They create the first AI that learns language by simulating how the human brain does it

An artificial intelligence has been able to relate images and words after being trained with recordings of what a baby sees and hears on a daily basis.

Oliver Thansan
Oliver Thansan
31 January 2024 Wednesday 21:22
6 Reads
They create the first AI that learns language by simulating how the human brain does it

An artificial intelligence has been able to relate images and words after being trained with recordings of what a baby sees and hears on a daily basis. The system, presented this Thursday in Science magazine, shows that the ingredients necessary for an AI to begin learning language are minimal, and opens the door to developing more efficient models, which learn in a way more similar to how humans do. .

Other AIs had managed to relate objects to words before, but none had done so with so little training data, nor by learning as if they were a child. The recordings with which they have trained the model come from a camera and a voice recorder that Sam, an Australian child, wore incorporated into a helmet in two-hour weekly periods from 6 to 25 months of age. The little boy lived in a family with two cats in a semi-rural environment 30 kilometers from Adelaide.

Researchers have similar recordings from two other girls - Alice, from California, and Asa, from New York -, although they have not used them to train this first AI that simulates the language learning of the human brain. The documents are part of a database developed by the Massachusetts Institute of Technology (MIT) in 2021 to analyze children's learning.

The advance is essential to understand why “humans are much more efficient with data when learning language, compared to the best current AI systems,” Wai Keen Vong, a researcher at the University of New York, explains in an email to this medium. York (NYU) and one of the authors of the article.

“There is a large data gap between the way AI systems and children learn language,” corroborates Brenden Lake, the NYU researcher who led the research. “It is essential for researchers to bridge this gap if we want to build machines that can learn and think like people, and if we are to expand the training of language models beyond the doors of big technology,” he concludes.

More human learning implies more efficient learning in terms of the amount of resources necessary for training. Ultimately, the model is more economical, which represents a key objective of academic research, which seeks to guarantee that scientists working in public centers can have access to these tools, even when they have a smaller budget than large corporations.

To bridge the data gap that Lake talks about, it is only necessary for the machine to understand that when a word and an image appear at the same time, it means that they are related, while if they appear separated in time, it means that they are not related. They have nothing to do with it. This information is enough for neural networks to begin learning language “when combined with the type of input a child receives,” Vong details.

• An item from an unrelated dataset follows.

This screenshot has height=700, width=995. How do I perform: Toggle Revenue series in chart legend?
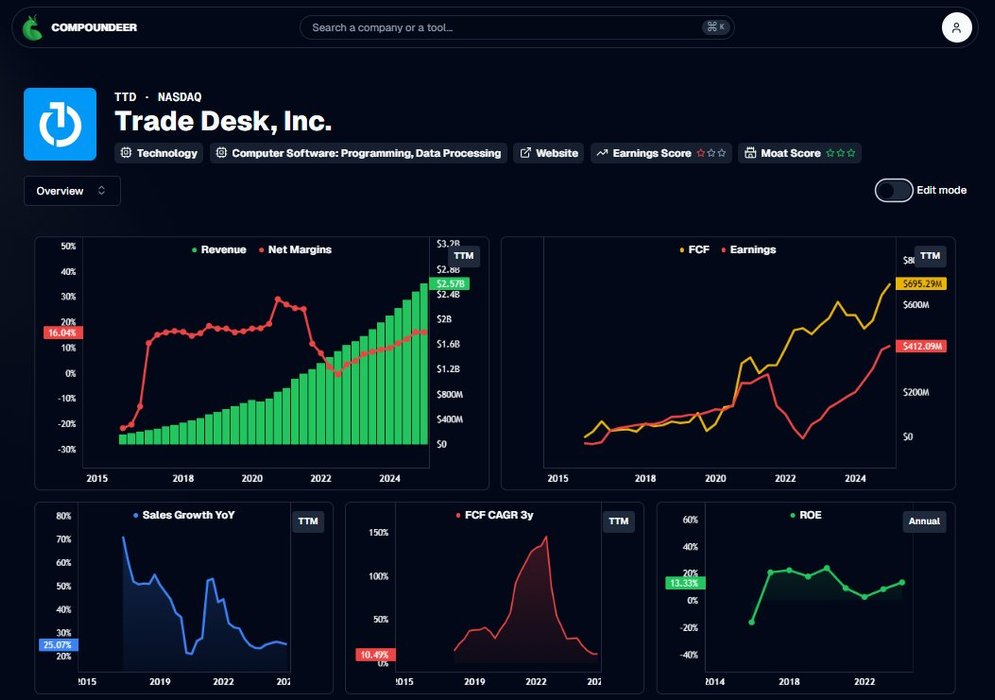tap(218, 250)
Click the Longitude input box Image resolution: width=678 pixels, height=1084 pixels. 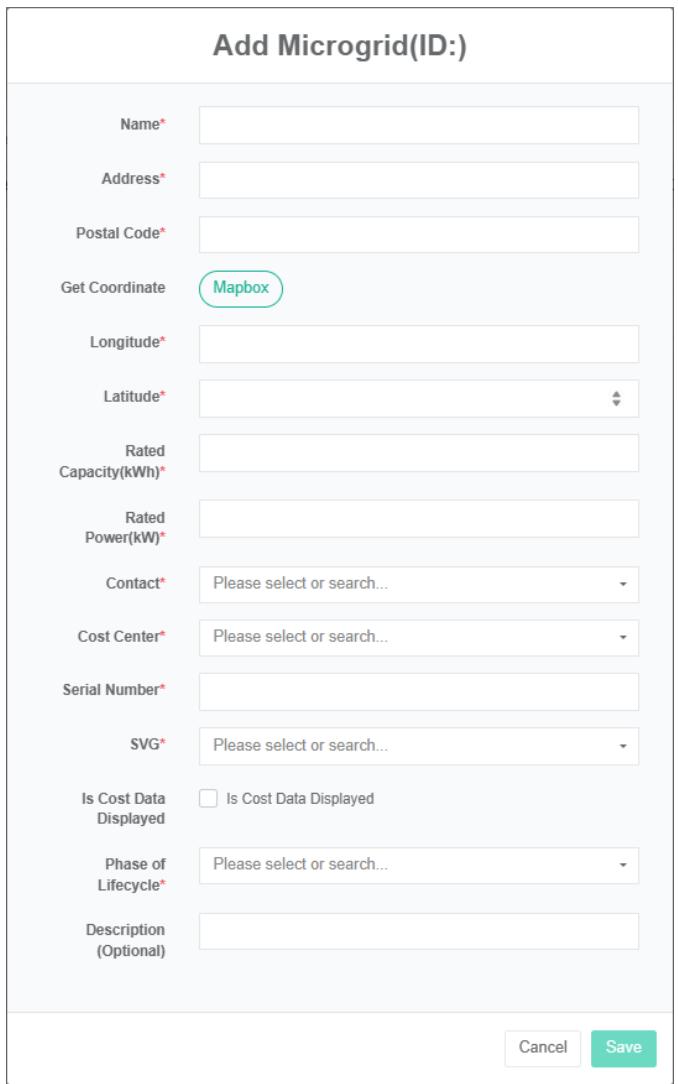pos(418,344)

Although this new approach is somewhat closer to human learning, both in the way data is acquired and in the way it is processed, it is still far from describing exactly how children acquire their first words. The objective of the study was for the system to learn with the minimum possible capabilities, the authors acknowledge; The extent to which other cognitive abilities contribute to language development is something to be analyzed in the future.

“Both the model and the data are still quite limited compared to the experiences and abilities of the children,” who at two years old already master about 300 words, Lake points out. The limitations are obvious, given that AI is incapable of relating to the environment: it has no senses, learns passively, lacks social capabilities and has no goals or needs. There are a variety of factors that influence learning that the model is unable to capture.

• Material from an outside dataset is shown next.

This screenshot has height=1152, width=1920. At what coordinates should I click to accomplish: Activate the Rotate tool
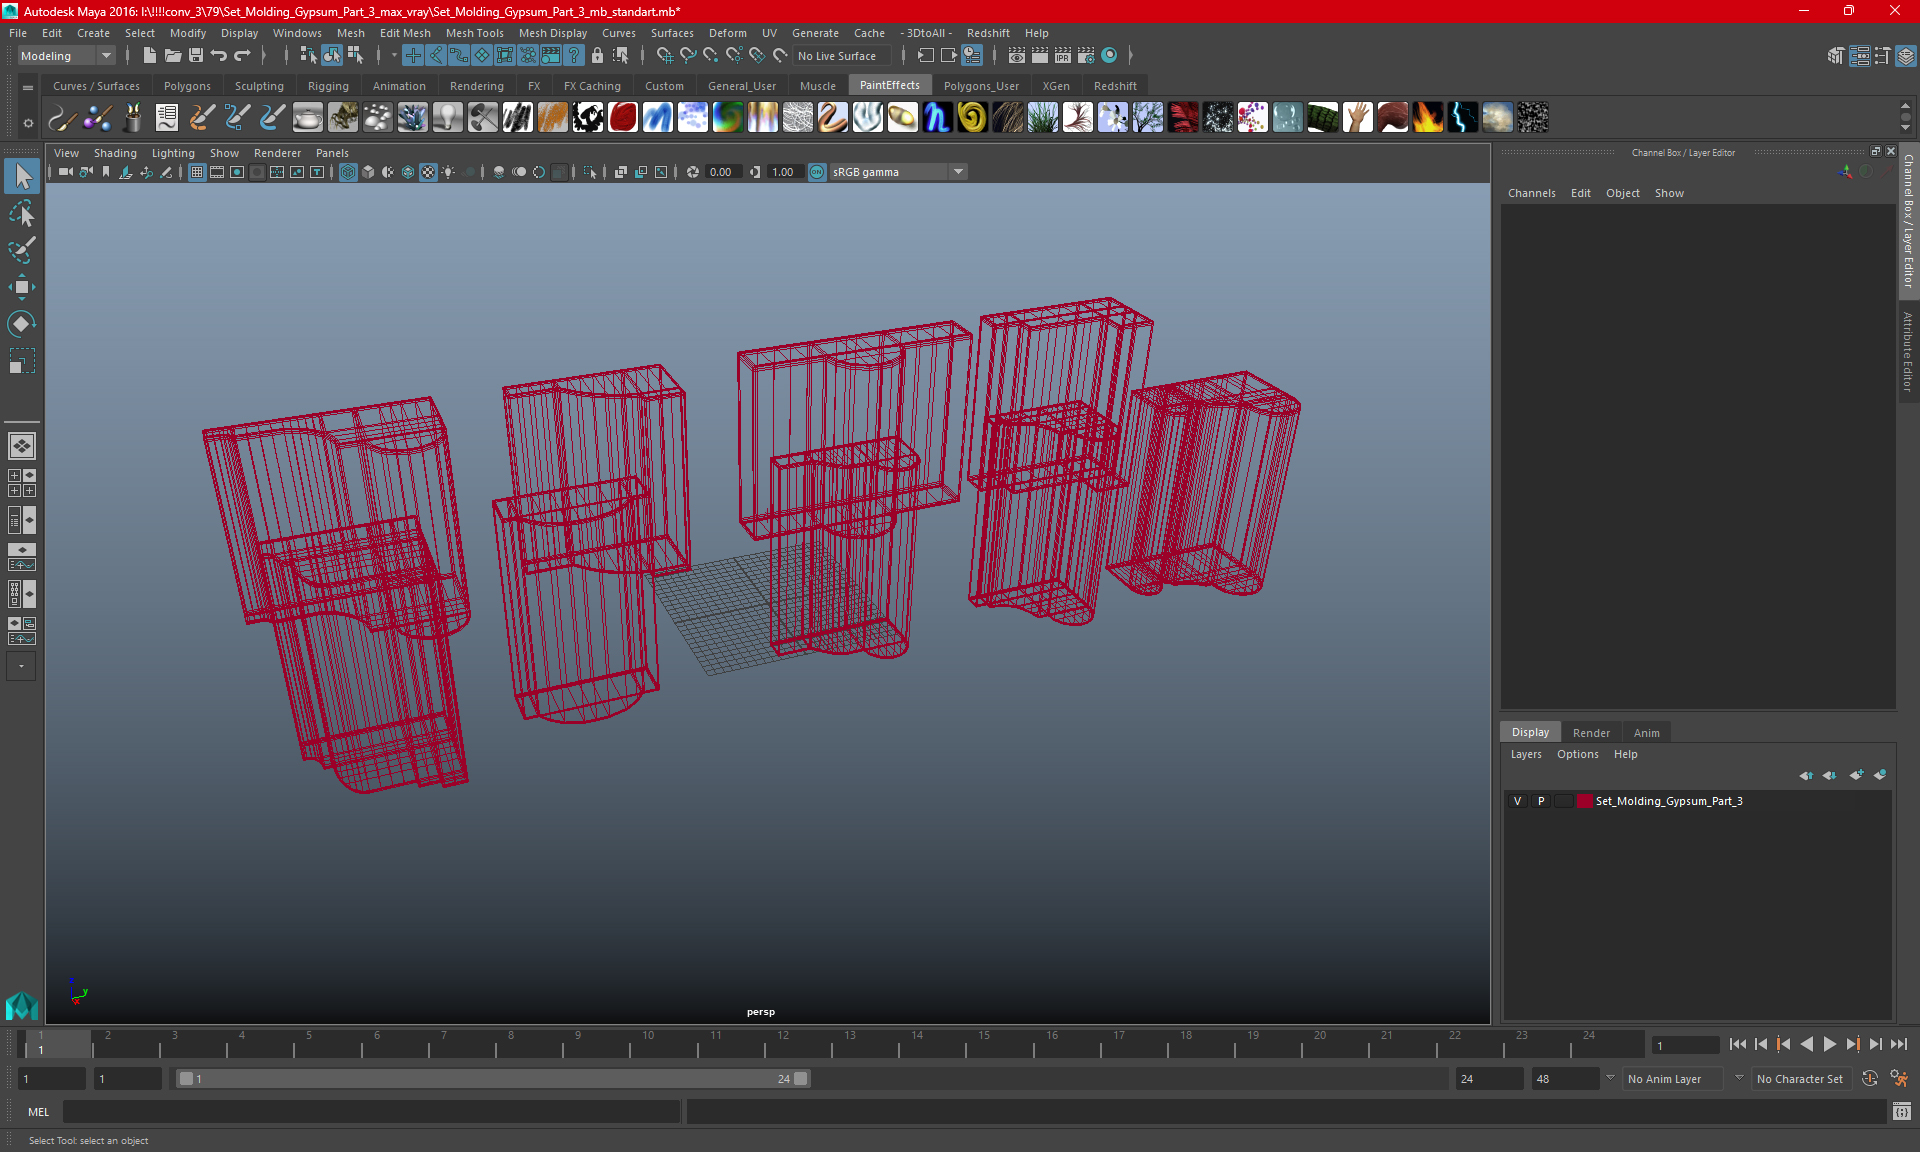click(21, 324)
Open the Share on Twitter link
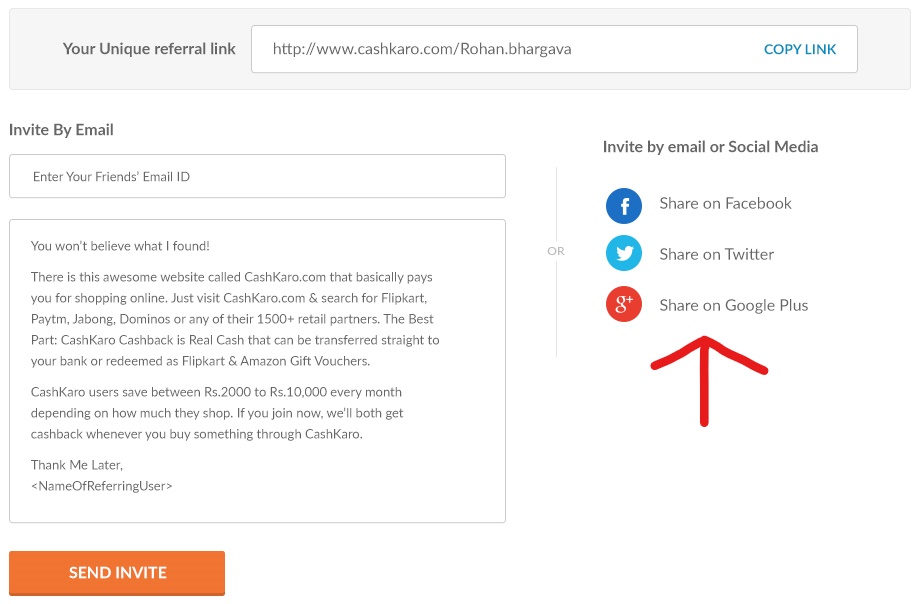920x604 pixels. tap(716, 254)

Furthermore, the AI ​​learns through transcribed words, not spoken language, which, on the one hand, makes its task easier – reading words is easier than listening to them, both on a technical and logistical level – and, on the other hand, it harms, by losing details such as intonation. The research team is currently working on improving speech recognition technology to address this latter limitation, in the hope that this will “provide more details about early language acquisition,” Vong concludes.

The year and a half of weekly recordings of the baby translated into 61 hours of data—about 600,000 video frames and 37,500 statements—with which the NYU scientists trained their artificial intelligence, making it watch them over and over again. This repetition of the same data also differs from the richness of the child's daily life, which she learns in long and diverse episodes, instead of in short and repeated fragments.

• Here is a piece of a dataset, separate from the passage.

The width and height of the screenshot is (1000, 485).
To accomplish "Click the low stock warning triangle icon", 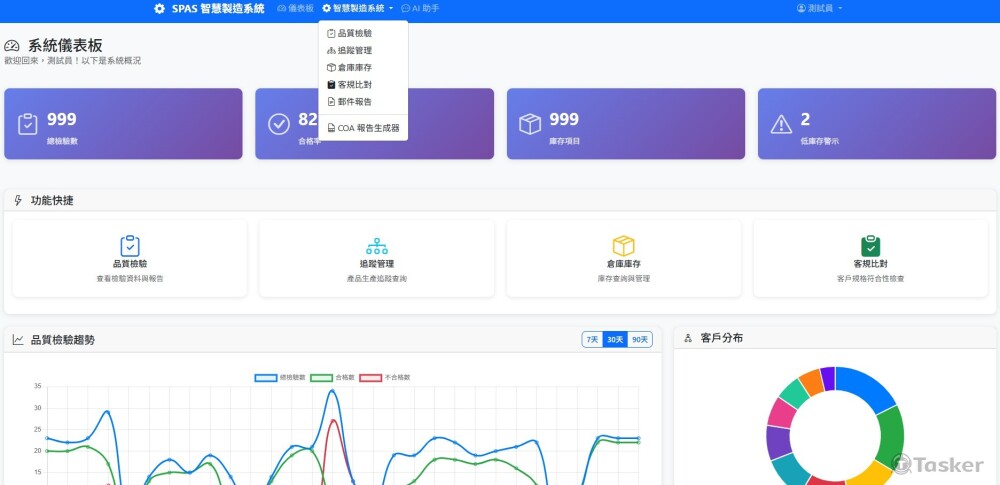I will (x=781, y=124).
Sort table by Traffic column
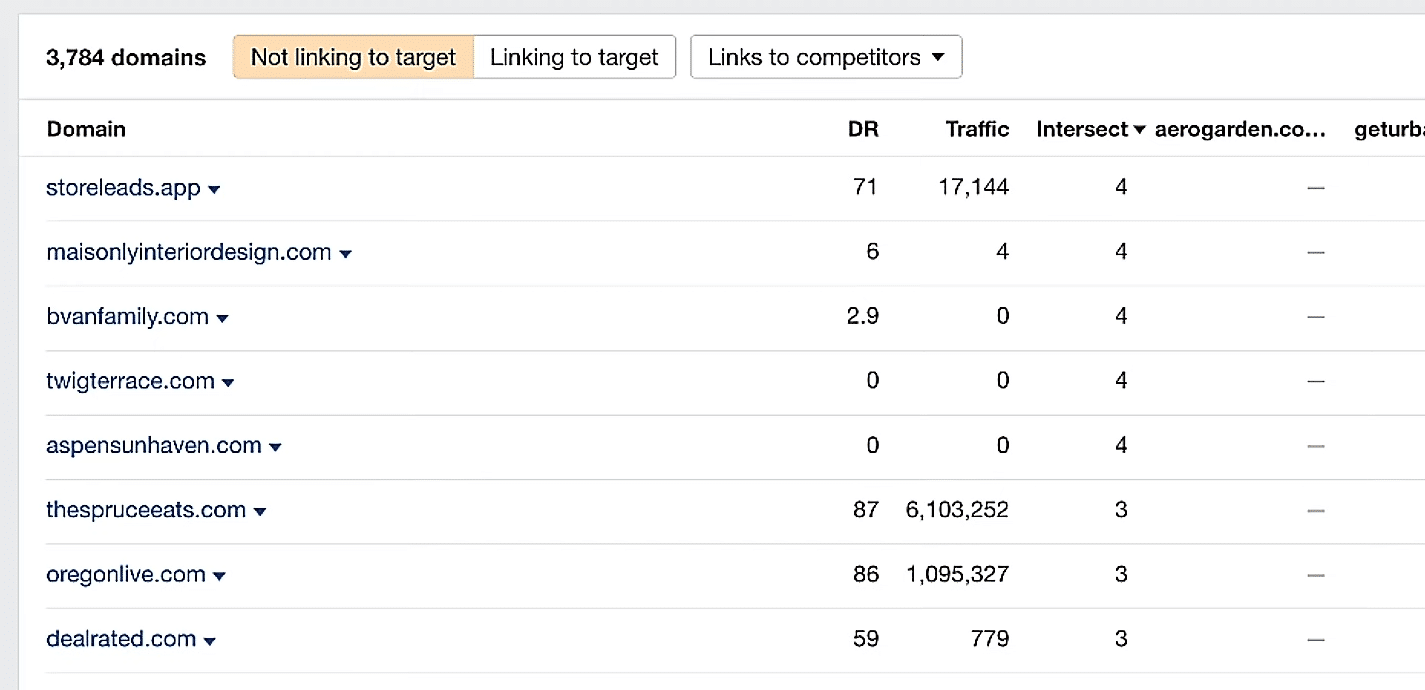Image resolution: width=1425 pixels, height=690 pixels. 977,129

To evaluate the performance of their system, the team designed a test in which they gave a word to the AI ​​and it had to recognize the object it referred to among four options, all of them known and studied during the training phase. The model was correct in six out of ten cases, an accuracy only five percentage points lower than that of another model, CLIP, which has been trained with 400 million pairs of images and words from the Internet, about 10,000 times more than the model presented today .

In a second test, the researchers wanted to evaluate whether the model was capable of generalizing, that is, of recognizing the objects with which it had been trained, but on a white background and with slightly different shapes. In this case, the system got 37% of the 67 words it was asked to get right, somewhat above a random result (25%), which shows that, although with difficulty, its AI does have a certain capacity for abstraction.

The team hopes to improve the results by expanding the amount of data with which they have trained their model, in addition to adding cognitive and sensory abilities to the AI. To do this, they have extra footage of the child with whom they have trained it, and with that of two other babies who participated in the same experiment.